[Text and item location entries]
━━━━━━

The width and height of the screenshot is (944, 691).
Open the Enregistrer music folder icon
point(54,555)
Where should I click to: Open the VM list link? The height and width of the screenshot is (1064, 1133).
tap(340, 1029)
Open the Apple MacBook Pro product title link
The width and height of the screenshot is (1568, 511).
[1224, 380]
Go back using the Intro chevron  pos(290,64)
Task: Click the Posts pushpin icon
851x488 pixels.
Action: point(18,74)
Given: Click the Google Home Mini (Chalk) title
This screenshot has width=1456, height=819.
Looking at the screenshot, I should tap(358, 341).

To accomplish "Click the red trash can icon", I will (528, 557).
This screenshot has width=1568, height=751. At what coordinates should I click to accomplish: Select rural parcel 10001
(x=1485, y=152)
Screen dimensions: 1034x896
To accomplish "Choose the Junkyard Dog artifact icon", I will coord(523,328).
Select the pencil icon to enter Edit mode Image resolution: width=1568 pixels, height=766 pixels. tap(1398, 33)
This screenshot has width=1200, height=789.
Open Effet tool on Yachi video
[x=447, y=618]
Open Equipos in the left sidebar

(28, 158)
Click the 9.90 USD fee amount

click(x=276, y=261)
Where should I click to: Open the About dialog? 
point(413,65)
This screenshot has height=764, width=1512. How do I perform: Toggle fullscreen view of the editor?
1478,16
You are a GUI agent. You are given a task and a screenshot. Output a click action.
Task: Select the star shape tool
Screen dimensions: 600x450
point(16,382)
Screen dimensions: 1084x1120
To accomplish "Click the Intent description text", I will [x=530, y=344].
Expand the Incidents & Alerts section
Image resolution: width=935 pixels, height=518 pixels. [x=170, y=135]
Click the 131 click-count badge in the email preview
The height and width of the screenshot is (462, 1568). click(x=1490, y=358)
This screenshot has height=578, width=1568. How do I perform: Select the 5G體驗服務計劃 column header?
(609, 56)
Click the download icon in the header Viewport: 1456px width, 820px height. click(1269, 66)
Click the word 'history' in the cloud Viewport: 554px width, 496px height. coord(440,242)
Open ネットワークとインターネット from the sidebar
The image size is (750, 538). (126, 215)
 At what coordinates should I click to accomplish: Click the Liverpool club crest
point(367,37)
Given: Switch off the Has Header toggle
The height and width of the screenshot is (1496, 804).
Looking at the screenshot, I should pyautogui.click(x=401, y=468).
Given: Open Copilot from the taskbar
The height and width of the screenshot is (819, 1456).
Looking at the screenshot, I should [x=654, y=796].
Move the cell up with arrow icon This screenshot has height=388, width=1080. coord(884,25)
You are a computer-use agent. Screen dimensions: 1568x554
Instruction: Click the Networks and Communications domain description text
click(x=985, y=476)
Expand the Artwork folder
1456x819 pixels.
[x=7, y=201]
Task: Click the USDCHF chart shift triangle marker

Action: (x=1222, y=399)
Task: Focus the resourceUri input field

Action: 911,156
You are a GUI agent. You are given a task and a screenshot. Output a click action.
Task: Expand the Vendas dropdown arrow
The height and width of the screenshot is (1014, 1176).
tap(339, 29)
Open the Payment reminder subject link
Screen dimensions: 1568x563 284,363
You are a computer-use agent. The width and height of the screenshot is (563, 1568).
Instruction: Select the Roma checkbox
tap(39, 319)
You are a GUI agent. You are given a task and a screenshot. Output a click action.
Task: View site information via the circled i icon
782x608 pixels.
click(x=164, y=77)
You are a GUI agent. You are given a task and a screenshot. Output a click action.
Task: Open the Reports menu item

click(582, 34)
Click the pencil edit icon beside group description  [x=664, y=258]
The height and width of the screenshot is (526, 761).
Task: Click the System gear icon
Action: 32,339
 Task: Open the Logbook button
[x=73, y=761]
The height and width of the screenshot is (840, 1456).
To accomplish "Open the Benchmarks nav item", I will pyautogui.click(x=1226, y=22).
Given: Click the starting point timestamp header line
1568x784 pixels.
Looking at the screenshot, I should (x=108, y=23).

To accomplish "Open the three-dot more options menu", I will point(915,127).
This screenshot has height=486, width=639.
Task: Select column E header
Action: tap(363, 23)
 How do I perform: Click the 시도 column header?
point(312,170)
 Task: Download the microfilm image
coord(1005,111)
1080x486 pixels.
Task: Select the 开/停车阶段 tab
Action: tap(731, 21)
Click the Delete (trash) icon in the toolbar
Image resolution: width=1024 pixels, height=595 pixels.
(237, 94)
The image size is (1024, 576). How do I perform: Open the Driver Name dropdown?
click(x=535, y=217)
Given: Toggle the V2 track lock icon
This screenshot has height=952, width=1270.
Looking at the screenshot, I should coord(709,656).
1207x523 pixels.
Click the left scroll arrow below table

━━━━━━

[Problem]: Begin at the line that has "You are a computer-use agent. The" and stop after the line that has "[x=73, y=761]". Recast those lines as a Markdown table with the columns Row and Line, giving each line its own numbered row and omitting blank lines.

[Solved problem]:
| Row | Line |
|---|---|
| 1 | You are a computer-use agent. The width and height of the screenshot is (563, 1568). |
| 2 | Instruction: Select the Roma checkbox |
| 3 | tap(39, 319) |
| 4 | You are a GUI agent. You are given a task and a screenshot. Output a click action. |
| 5 | Task: View site information via the circled i icon |
| 6 | 782x608 pixels. |
| 7 | click(x=164, y=77) |
| 8 | You are a GUI agent. You are given a task and a screenshot. Output a click action. |
| 9 | Task: Open the Reports menu item |
| 10 | click(582, 34) |
| 11 | Click the pencil edit icon beside group description  [x=664, y=258] |
| 12 | The height and width of the screenshot is (526, 761). |
| 13 | Task: Click the System gear icon |
| 14 | Action: 32,339 |
| 15 |  Task: Open the Logbook button |
| 16 | [x=73, y=761] |